**** Teks Dokumen
Bahasa merupakan media untuk menyampaikan pesan atau informasi dari satu
individu kepada individu lain atau lebih. baik itu secara lisan maupun tulisan.
Pernyataan tersebut sangat benar dan sudah menjadi aksioma. Satu orang pun
tidak ada yang akan membantah dengan pernyataan tersebut. Dalam kehidupan
sehari-hari hampir semua aktifitas kita menggunakan bahasa, baik menggunakan
bahasa lisan, bahasa tulisan maupun bahasa tubuh. Bahkan saat tidur pun
terkadang kita tanpa sadar menggunakan bahasa.
Sebuah bangsa pasti memiliki bahasa, walaupun ada beberapa bangsa yang
meminjam bahasa dari bangsa lain. Kita sebagai masyarakat bangsa Indonesia
sangat beruntung memiliki bahasa Indonesia, walaupun sebenarnya bahasa
Indonesia berakar dari bahasa Melayu Riau. Akan tetapi, sekarang bahasa
Indonesia adalah bahasa Indonesia, dan bahasa Melayu adalah bahasa Melayu, dua
bahasa yang serumpun tapi tidak sama. Bahasa Indonesia berkembang dengan
sendirnya sesuai dengan aturannya, dan bahasa Melayu berdiri sendiri menuju
perkembangannya.
********
__Pertanyaan untuk Dijawab__:
a) Bagaimana terjemahan bahasa Inggris untuk kalimat "Sebuah bangsa pasti memiliki bahasa, walaupun ada beberapa bangsa yang meminjam bahasa dari bangsa lain." dari teks tentang bahasa?
b) Cetak ulang dengan persis semua bagian teks tentang bahasa, mulai dari "Bahasa merupakan media" terus ke bawah sampai "lisan maupun tulisan.".
Data yang menyusul tidak perlu digunakan.
**** Data yang Disediakan
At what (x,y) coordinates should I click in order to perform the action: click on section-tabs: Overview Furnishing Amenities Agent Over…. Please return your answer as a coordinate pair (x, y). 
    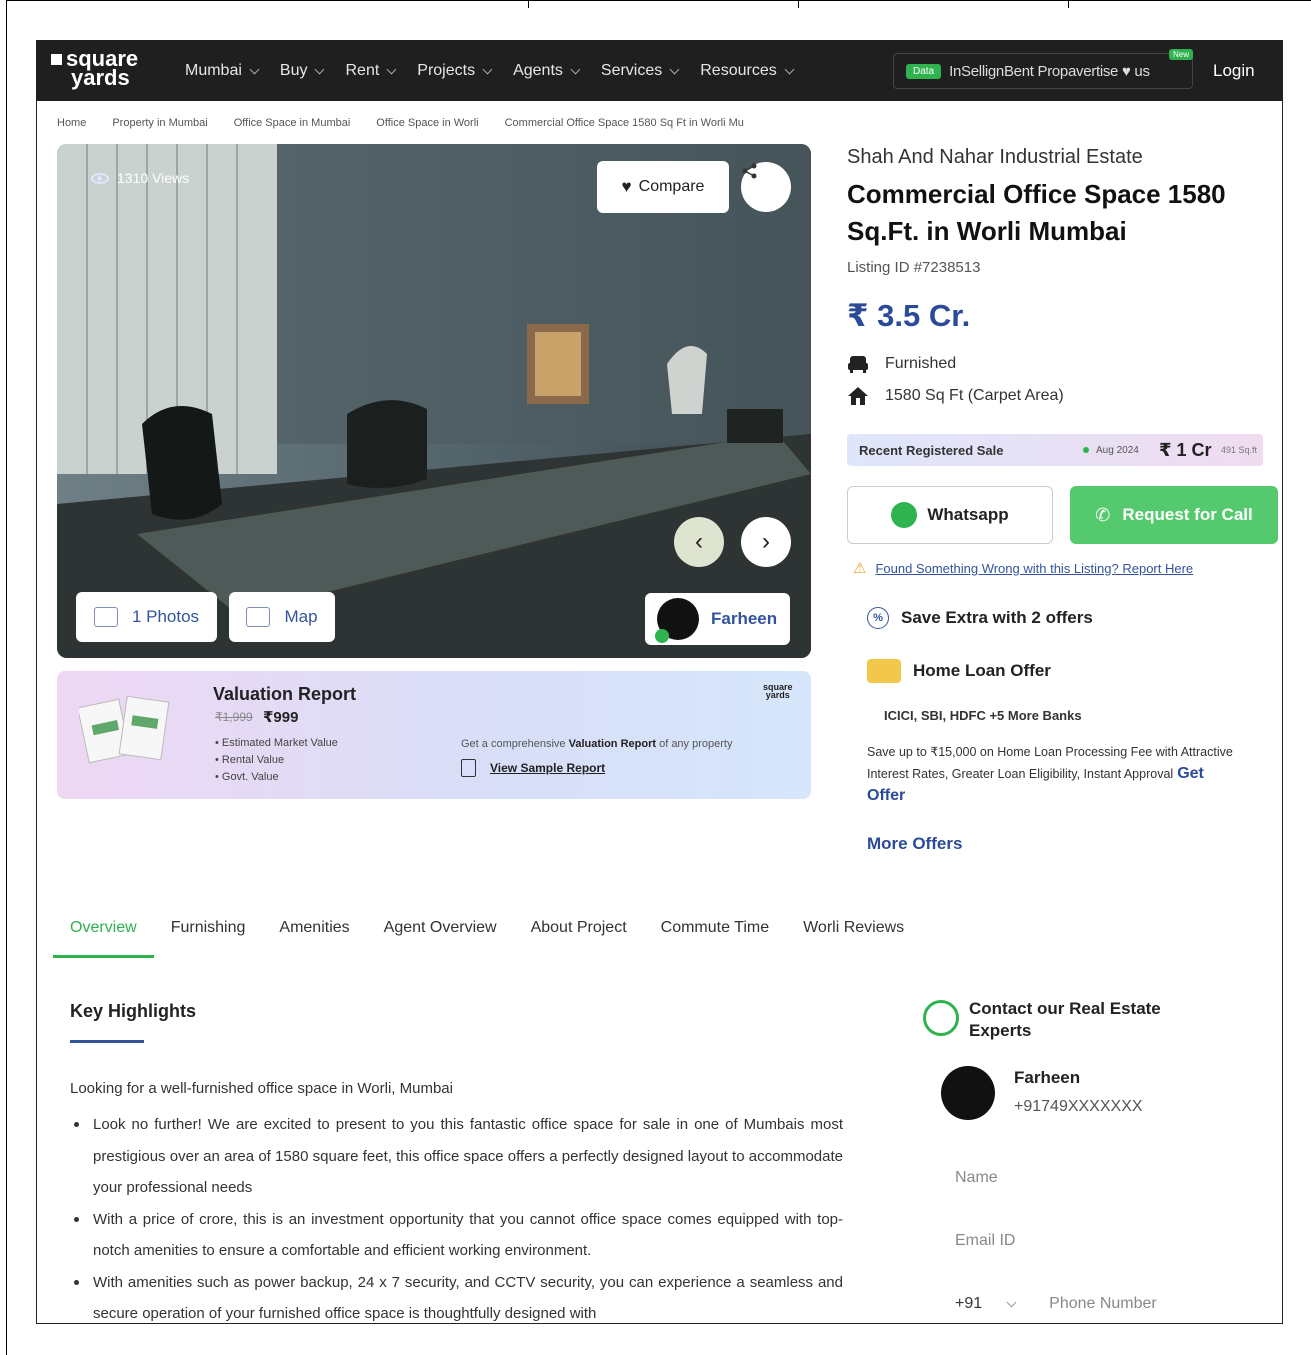
    Looking at the image, I should click on (487, 934).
********
__Berikut Jawabannya__:
a) Every nation surely has a language, although some nations borrow a language from other nations.

b)
Bahasa merupakan media untuk menyampaikan pesan atau informasi dari satu
individu kepada individu lain atau lebih. baik itu secara lisan maupun tulisan.